Problem to work on
Narrow the data below down to the lines containing "سوسک".

Dataset excerpts
·····
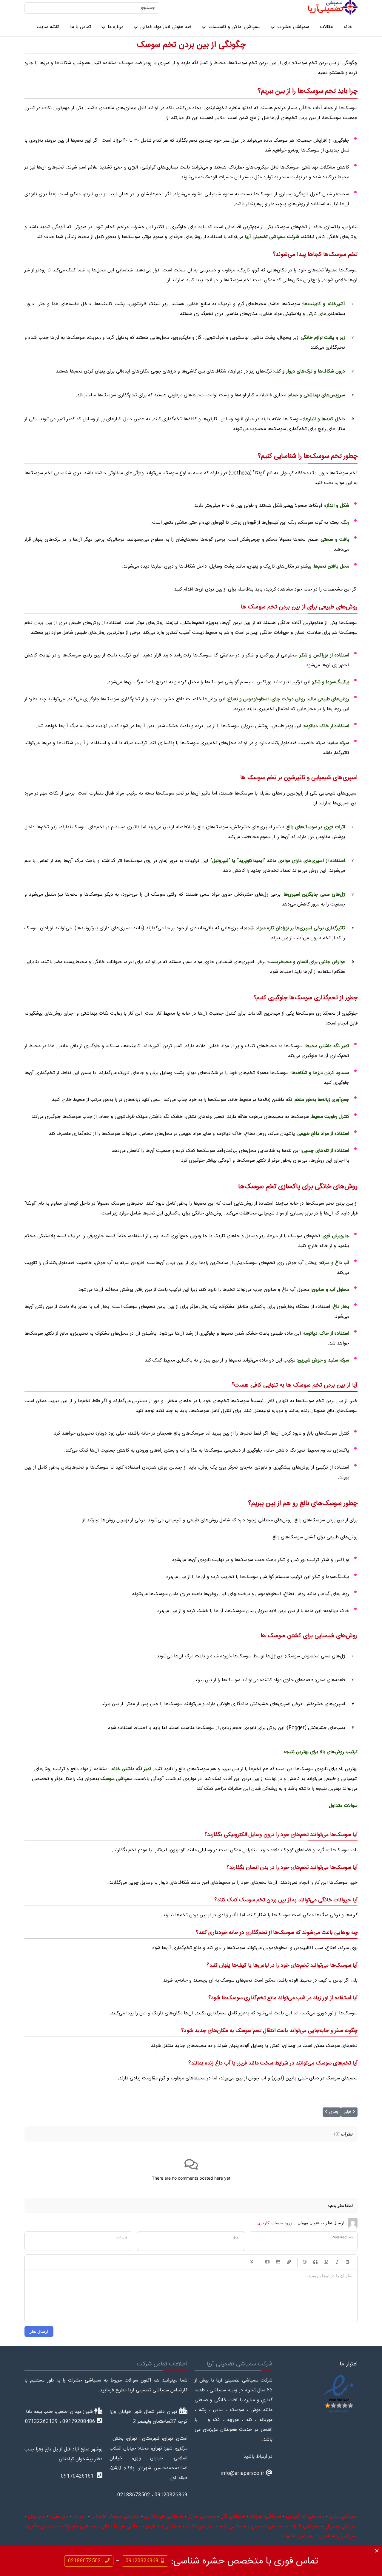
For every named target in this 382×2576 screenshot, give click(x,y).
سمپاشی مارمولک (79, 2526)
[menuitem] (348, 27)
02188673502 (85, 2561)
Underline (326, 2262)
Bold (347, 2262)
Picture (278, 2262)
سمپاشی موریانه (265, 2516)
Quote (315, 2262)
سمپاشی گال (233, 2516)
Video (267, 2262)
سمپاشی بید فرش (163, 2526)
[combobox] (91, 8)
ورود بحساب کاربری (274, 2222)
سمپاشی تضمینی (267, 2526)
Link (288, 2262)
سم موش (36, 2516)
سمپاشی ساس (343, 2516)
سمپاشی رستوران (341, 2526)
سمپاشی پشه (233, 2526)
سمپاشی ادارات (304, 2526)
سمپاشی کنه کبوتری (305, 2516)
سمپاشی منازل (202, 2516)
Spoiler (251, 2262)
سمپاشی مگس (42, 2526)
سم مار (79, 2516)
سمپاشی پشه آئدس (338, 2536)
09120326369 (142, 2561)
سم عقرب (59, 2516)
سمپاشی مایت (200, 2526)
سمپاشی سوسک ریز (163, 2516)
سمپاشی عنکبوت (299, 2536)
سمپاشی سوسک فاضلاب (115, 2516)
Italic (337, 2262)
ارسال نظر (39, 2331)
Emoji (304, 2262)
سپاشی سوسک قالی (121, 2526)
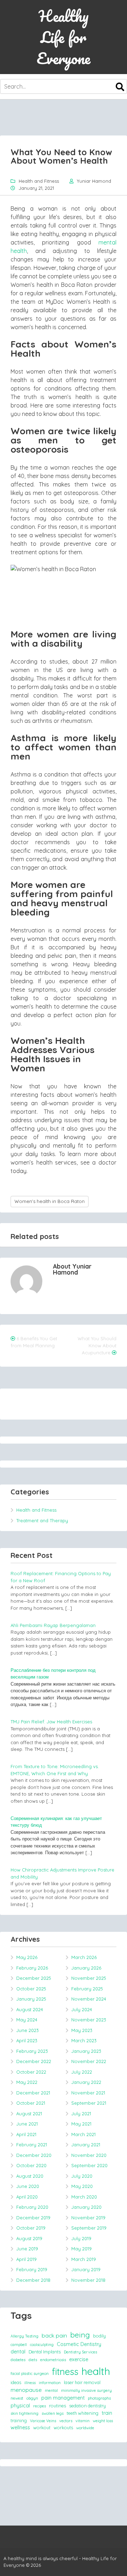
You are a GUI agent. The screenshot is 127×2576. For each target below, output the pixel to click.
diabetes (18, 2359)
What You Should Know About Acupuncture (97, 1345)
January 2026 (86, 1968)
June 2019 (27, 2248)
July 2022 (81, 2072)
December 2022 (33, 2061)
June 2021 (27, 2124)
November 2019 (88, 2217)
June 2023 (27, 2030)
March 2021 (83, 2134)
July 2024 (81, 2009)
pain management (63, 2398)
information (50, 2382)
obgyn (32, 2398)
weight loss (103, 2420)
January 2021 (85, 2144)
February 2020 (32, 2207)
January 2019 (86, 2269)
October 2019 (31, 2228)
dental (18, 2351)
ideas (16, 2382)
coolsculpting (42, 2344)
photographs (99, 2398)
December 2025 (33, 1978)
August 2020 (29, 2176)
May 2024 (26, 2019)
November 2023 (88, 2019)
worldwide (85, 2427)
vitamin (82, 2420)
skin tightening (24, 2413)
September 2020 (89, 2165)
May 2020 (82, 2186)
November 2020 (89, 2155)
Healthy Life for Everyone (63, 37)
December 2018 (33, 2280)
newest (17, 2398)
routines (57, 2405)
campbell (19, 2344)
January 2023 (86, 2051)
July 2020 (81, 2176)
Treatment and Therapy (42, 1520)
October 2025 (31, 1988)
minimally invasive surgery (86, 2390)
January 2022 (86, 2082)
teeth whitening (82, 2413)
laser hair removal (82, 2382)
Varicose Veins (43, 2420)
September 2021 (88, 2103)
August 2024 (29, 2009)
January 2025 (31, 1999)
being (80, 2334)
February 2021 (31, 2144)
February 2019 (31, 2269)
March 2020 (84, 2197)
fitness (65, 2371)
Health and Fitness (39, 181)
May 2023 (81, 2030)
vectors (65, 2420)
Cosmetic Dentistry (79, 2344)
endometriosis (53, 2359)
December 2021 (33, 2093)
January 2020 (86, 2207)
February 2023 (32, 2051)
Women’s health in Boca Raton (49, 1201)
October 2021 (30, 2103)
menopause (26, 2389)
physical (20, 2405)
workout (41, 2427)
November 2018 (88, 2280)
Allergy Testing (24, 2336)
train (107, 2413)
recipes (39, 2405)
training (19, 2420)
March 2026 (84, 1957)
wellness (20, 2427)
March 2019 (83, 2259)
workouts (63, 2427)
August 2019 (29, 2238)
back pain (54, 2335)
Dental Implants (45, 2351)
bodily (99, 2336)
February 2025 (87, 1988)
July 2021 (81, 2113)
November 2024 (88, 1999)
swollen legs (53, 2413)
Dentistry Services (80, 2352)
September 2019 (89, 2228)
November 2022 (88, 2061)
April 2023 (26, 2040)
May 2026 (26, 1957)
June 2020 (27, 2186)
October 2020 (31, 2165)
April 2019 (26, 2259)
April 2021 (26, 2134)
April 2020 (27, 2197)
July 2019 (81, 2238)
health (95, 2371)
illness (30, 2382)
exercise (78, 2359)
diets (33, 2359)
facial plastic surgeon (30, 2373)
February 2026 (32, 1968)
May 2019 (81, 2248)
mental (51, 2390)
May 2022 (26, 2082)
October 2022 (31, 2072)
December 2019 (33, 2217)
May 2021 (81, 2124)
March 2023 (84, 2040)
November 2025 (88, 1978)
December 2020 (34, 2155)
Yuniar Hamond (94, 181)
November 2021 (88, 2093)
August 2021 (29, 2113)
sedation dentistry (87, 2405)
·····
Solution to this problem
سمپاشی سوسک ریز (163, 2516)
سمپاشی سوسک فاضلاب (115, 2516)
سپاشی سوسک قالی (121, 2526)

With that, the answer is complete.